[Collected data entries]
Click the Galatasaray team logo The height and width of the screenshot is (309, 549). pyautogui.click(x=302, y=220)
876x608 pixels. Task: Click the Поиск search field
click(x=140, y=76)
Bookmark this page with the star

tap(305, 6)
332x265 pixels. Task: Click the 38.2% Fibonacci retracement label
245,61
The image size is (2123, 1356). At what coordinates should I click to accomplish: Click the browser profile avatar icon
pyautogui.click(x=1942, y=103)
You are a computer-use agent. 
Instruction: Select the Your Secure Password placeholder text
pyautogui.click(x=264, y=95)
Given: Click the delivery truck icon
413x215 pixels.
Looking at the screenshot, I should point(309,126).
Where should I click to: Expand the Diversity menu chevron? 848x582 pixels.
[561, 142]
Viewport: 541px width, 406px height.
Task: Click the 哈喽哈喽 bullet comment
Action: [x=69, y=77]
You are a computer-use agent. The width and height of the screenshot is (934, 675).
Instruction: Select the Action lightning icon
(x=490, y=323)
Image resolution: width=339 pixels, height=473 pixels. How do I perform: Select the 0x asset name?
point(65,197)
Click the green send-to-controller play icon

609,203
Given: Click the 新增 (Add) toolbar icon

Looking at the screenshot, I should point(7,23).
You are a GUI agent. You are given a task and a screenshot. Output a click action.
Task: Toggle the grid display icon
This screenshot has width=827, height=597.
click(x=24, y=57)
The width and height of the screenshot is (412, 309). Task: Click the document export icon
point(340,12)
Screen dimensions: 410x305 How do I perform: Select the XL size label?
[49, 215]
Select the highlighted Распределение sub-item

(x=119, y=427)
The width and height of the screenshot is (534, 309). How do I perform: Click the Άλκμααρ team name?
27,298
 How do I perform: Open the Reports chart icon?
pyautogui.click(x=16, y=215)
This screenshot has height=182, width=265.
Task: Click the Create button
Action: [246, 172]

**Task to carry out**
Find the number of lines in the data above that contain "computer". Please give that number alone.

**Worked solution**
2